La prise en main électronique à l’exemple des systèmes d’autoguidage, la rencontre d’un
consommateur devenu planétaire grâce à l’e-business (ou e-biz désormais), et l’ensemble
des modes de plus en plus contractés de connections (ISP, WAP, EDI, ECR, pour ne citer
que celles-ci)
1
expriment cette folie obsessionnelle de la primauté à l’information devenue de
plus en plus stratégique. Mais la course à cette information toujours renouvelée, réaffirme, si
besoin était et en même temps, la question et le concept de rationalité limitée. « Le cerveau
d’un seul homme reste incapable de maîtriser globalement la complexité croissante et
l’incertitude qui demeure […] sa rationalité ne peut et ne pourra jamais être que limitée »
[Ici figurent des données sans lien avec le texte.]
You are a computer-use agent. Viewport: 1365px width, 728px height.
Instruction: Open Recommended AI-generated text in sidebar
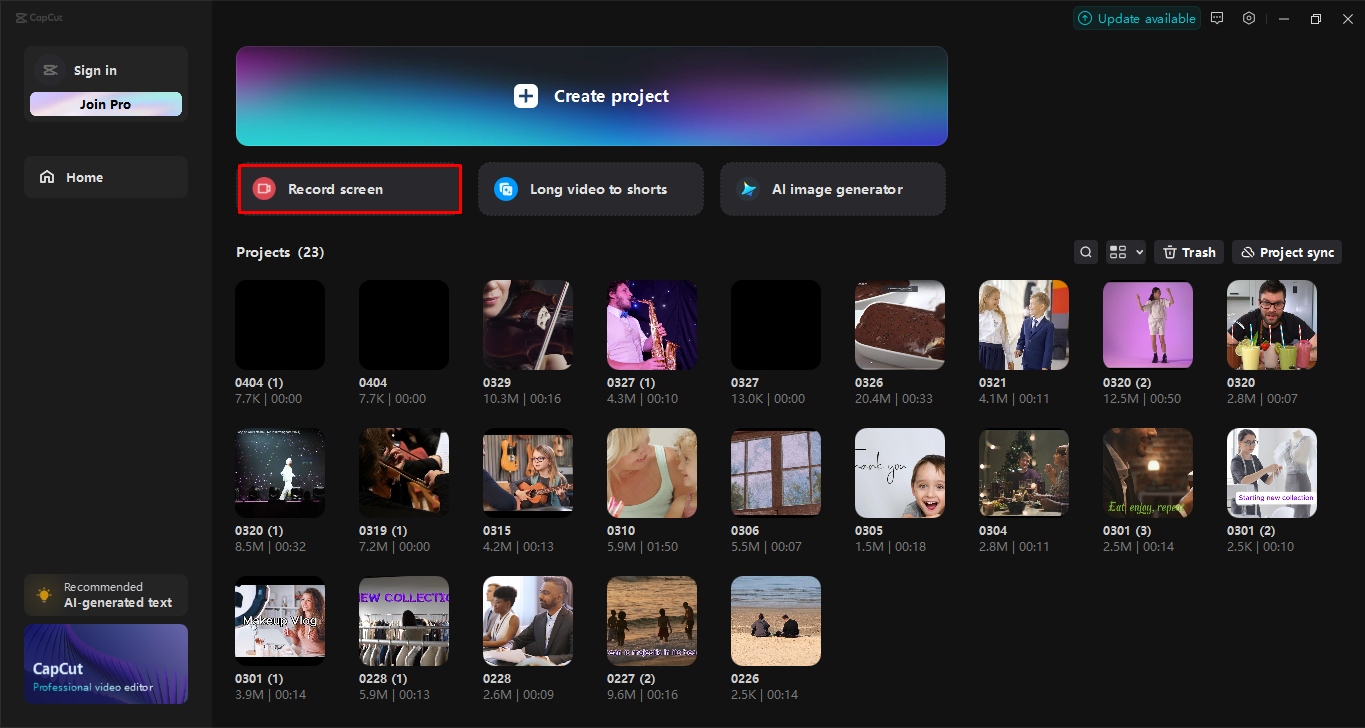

(Simon, 1983). Ainsi ce n’est pas tant le statut de l’information qui interpelle mais plutôt son
traitement (compréhension), sa computation (traitement analytique) et son stockage
(archivage, base de données). Plutôt que produit, l’information redevient alors processus
(Lesca et al, 1995). On le suppute ici, l’émergence des services pour les particuliers comme
pour les entreprises, dans ces domaines aussi différents que vastes, prédominera encore
pour les quelques années à venir.
L’objet de ce papier est d’une part d’évoquer les concepts majeurs qui gravitent autour du
thème du Marketing des Services, d’en souligner, dans une approche résolument
épistémologique, les fondements et pertinences, puis, d’autre part de mettre en évidence
l’importance de l’élément humain au cœur de la prestation d’échange que constitue
pratiquement toujours l’acte de service.
Après le rappel, au travers de quelques exemples, des dysfonctionnements potentiels dans
les sociétés de services, qui mettent à jour la faiblesse des systèmes pour éviter que les
erreurs apparaissent, les concepts fondamentaux qui ont trait au Marketing des Services
seront évoqués.
A la suite de quoi, il sera discuté de la pertinence des outils, méthodes et processus pour
optimiser les prestations de service.
1
ISP : Internet Service Provider ou fournisseur de services Internet qui propose en plus de l’accès à
internet un certain nombre de services à valeur ajoutée ;
WAP : Wireless Application Protocol ou standard de transmission sur téléphone portable. Il donne
accès à des services sous forme de texte : actualités, résultats sportifs, programmes, infos routières,
météo… ; in France Télécom, (1998).
EDI : Electronic Data Interchange ou Echange de Données Informatisées c’est-à-dire la capacité à
échanger des données par des réseaux électroniques,
ECR : Efficient Consumer Response ou comment améliorer l’efficacité de la promotion, de la
logistique, des lancements de nouveaux produits et l’assortiment des points de vente in KOTLER et
al. (2000).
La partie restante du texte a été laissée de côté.